How long do I have to wait to buy after a short sale

This is a very common question. A question I get a lot from peers, past clients, and business partners on a weekly basis. I decided to put this blog together to inform people of the facts about the waiting periods required for buying after selling your home in a short sale. There are three major agencies that regulate the guidelines that banks follow when underwriting loans. These are Fannie Mae, Freddie Mac and FHA. Before I begin, It’s important to know that there aren’t any restrictions on buying a home, the following restrictions are for obtaining a new loan. If you purchase a home cash, the following guidelines/restrictions do not apply to you.

Fannie Mae/Freddie Mac

Borrowers willing and able to invest at least 20% down may purchase a home after 2 years of completing a short sale. Borrowers not able to invest a 20% down payment must wait a minimum of 4 years. Key points to know is that the transaction must be arms-length (any of the parties involved may not be related or have any type of relationship) and must meet all guidelines set forth by Fannie Mae and/or Freddie Mac including some of the basic guidelines listed below:

  • Minimum FICO score of 620
  • 50% max debt-to-income ratio (with compensating factors)
  • No derogatory accounts listed on the credit report for the last 12 months

The rest of the guidelines will be determined by Fannie Mae or Freddie Mac’s automated underwriting system (AUS).

FHA

For FHA, it gets a little tricky because the actual guidelines state that there isn’t a restriction to re-purchasing given that the reason that you sold your house as a short sale was due to extenuating circumstances such as:

  • Death
  • Your employment relocated to a place too far for you to drive to
  • Loss of job
  • You have a balloon payment due and cannot afford the payment.

Also, If your current lender accepts a short sale without you being late on your mortgage payments, you can buy another home right away. Till this day, I haven’t seen a bank accept a short sale with out the borrower being late on their payments, but who knows… it could happen.

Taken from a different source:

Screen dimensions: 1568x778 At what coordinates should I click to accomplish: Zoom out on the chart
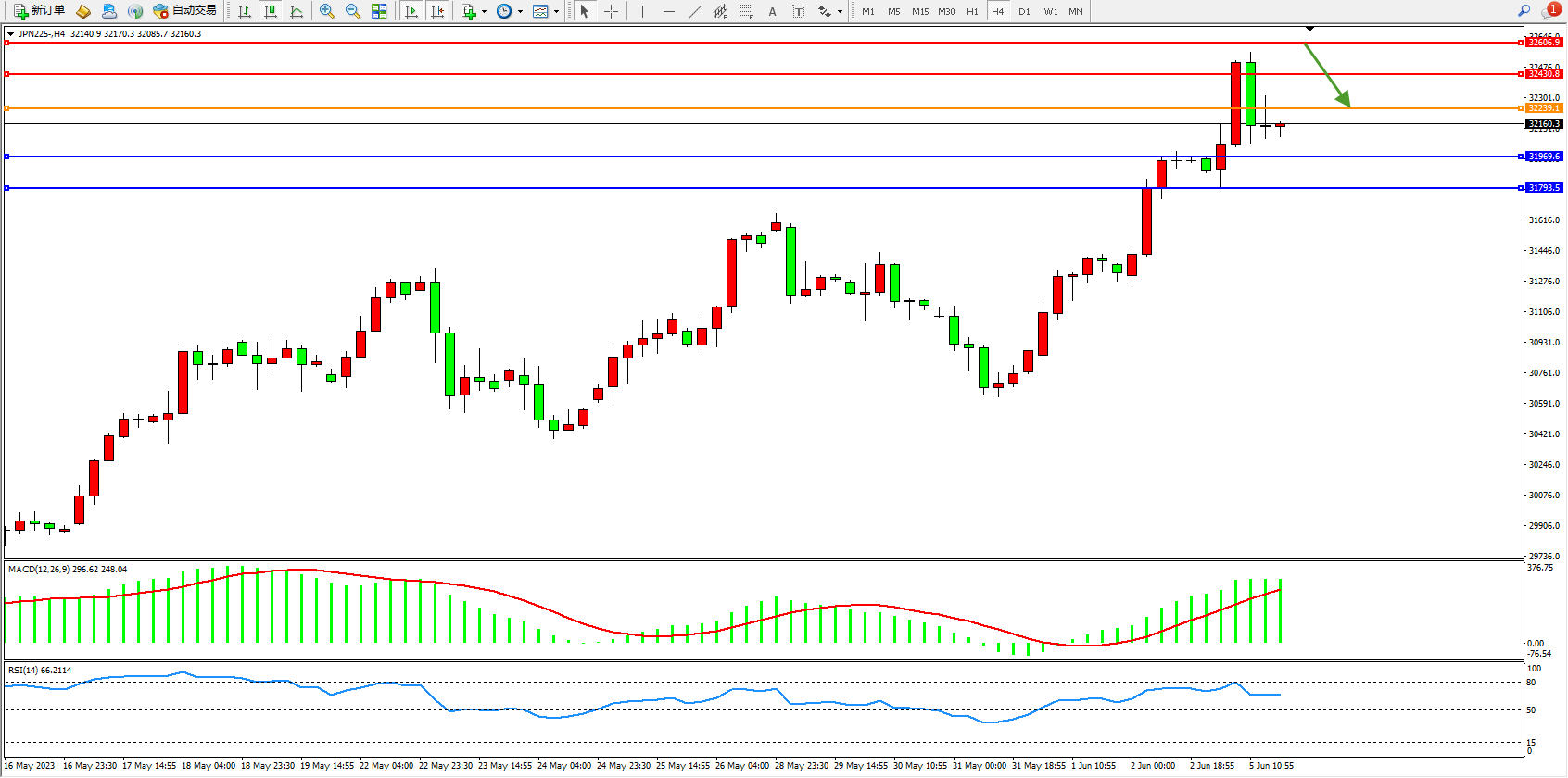coord(353,11)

If you were late on your payments and you don’t meet any of the above circumstances the waiting period mirrors the guidelines of a foreclosure, which is 3 years. During this waiting period you should be rebuilding or improving your credit score to ensure that it meets FHA or Fannie Mae’s credit requirements. You should also improve your financial profile by paying down/off credit cards, auto payments, and begin saving money for your down payment.